[Information supplied — start]
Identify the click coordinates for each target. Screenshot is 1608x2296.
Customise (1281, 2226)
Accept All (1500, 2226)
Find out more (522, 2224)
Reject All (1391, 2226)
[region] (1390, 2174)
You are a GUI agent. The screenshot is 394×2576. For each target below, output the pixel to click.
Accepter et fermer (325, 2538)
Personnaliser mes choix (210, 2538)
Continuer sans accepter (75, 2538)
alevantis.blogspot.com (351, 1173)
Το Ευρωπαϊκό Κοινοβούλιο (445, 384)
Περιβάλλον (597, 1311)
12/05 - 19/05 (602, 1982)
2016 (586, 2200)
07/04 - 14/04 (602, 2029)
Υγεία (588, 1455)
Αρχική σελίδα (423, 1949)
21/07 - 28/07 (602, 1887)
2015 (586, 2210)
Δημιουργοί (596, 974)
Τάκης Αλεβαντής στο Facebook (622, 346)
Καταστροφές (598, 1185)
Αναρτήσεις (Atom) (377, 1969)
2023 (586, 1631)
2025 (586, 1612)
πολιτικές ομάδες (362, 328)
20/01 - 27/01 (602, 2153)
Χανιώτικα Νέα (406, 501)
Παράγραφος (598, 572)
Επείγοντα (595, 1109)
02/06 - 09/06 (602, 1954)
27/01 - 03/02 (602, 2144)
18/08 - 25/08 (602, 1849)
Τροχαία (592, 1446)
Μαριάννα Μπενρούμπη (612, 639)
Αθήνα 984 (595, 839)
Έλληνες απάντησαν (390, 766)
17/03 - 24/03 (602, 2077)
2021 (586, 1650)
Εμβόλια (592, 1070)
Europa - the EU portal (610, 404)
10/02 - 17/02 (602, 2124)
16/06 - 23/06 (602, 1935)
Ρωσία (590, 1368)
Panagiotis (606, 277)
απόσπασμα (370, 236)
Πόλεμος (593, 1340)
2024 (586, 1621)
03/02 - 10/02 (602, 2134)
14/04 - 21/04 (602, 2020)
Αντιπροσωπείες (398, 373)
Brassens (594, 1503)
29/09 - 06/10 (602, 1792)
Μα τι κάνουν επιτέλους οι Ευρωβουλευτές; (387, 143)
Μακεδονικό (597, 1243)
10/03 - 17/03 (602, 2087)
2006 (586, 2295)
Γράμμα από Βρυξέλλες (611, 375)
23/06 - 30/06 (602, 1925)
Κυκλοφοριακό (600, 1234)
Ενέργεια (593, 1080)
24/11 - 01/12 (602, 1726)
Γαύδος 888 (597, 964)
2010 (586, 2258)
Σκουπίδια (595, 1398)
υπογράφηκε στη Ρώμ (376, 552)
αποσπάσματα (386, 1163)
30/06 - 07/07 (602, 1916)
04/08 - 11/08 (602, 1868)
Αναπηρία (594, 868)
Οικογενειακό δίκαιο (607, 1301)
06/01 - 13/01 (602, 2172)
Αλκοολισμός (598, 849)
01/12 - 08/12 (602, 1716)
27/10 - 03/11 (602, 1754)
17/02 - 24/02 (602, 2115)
[Information supplied — finish]
Exercise objective >>
Copy exactly the lines that run from the first line of the data to the line containing "Σκουπίδια (595, 1398)", please, with both ends included and nothing else.

Response to the exercise >>
Identify the click coordinates for each target. Screenshot is 1608x2296.
Customise (1281, 2226)
Accept All (1500, 2226)
Find out more (522, 2224)
Reject All (1391, 2226)
[region] (1390, 2174)
You are a GUI agent. The screenshot is 394×2576. For each target below, output the pixel to click.
Accepter et fermer (325, 2538)
Personnaliser mes choix (210, 2538)
Continuer sans accepter (75, 2538)
alevantis.blogspot.com (351, 1173)
Το Ευρωπαϊκό Κοινοβούλιο (445, 384)
Περιβάλλον (597, 1311)
12/05 - 19/05 (602, 1982)
2016 (586, 2200)
07/04 - 14/04 (602, 2029)
Υγεία (588, 1455)
Αρχική σελίδα (423, 1949)
21/07 - 28/07 (602, 1887)
2015 (586, 2210)
Δημιουργοί (596, 974)
Τάκης Αλεβαντής στο Facebook (622, 346)
Καταστροφές (598, 1185)
Αναρτήσεις (Atom) (377, 1969)
2023 (586, 1631)
2025 (586, 1612)
πολιτικές ομάδες (362, 328)
20/01 - 27/01 (602, 2153)
Χανιώτικα Νέα (406, 501)
Παράγραφος (598, 572)
Επείγοντα (595, 1109)
02/06 - 09/06 (602, 1954)
27/01 - 03/02 (602, 2144)
18/08 - 25/08 (602, 1849)
Τροχαία (592, 1446)
Μαριάννα Μπενρούμπη (612, 639)
Αθήνα 984 (595, 839)
Έλληνες απάντησαν (390, 766)
17/03 - 24/03 (602, 2077)
2021 (586, 1650)
Εμβόλια (592, 1070)
Europa - the EU portal (610, 404)
10/02 - 17/02 (602, 2124)
16/06 - 23/06 (602, 1935)
Ρωσία (590, 1368)
Panagiotis (606, 277)
απόσπασμα (370, 236)
Πόλεμος (593, 1340)
2024 (586, 1621)
03/02 - 10/02 (602, 2134)
14/04 - 21/04 (602, 2020)
Αντιπροσωπείες (398, 373)
Brassens (594, 1503)
29/09 - 06/10 (602, 1792)
Μα τι κάνουν επιτέλους οι Ευρωβουλευτές; (387, 143)
Μακεδονικό (597, 1243)
10/03 - 17/03 (602, 2087)
2006 (586, 2295)
Γράμμα από Βρυξέλλες (611, 375)
23/06 - 30/06 (602, 1925)
Κυκλοφοριακό (600, 1234)
Ενέργεια (593, 1080)
24/11 - 01/12 (602, 1726)
Γαύδος 888 (597, 964)
2010 (586, 2258)
Σκουπίδια (595, 1398)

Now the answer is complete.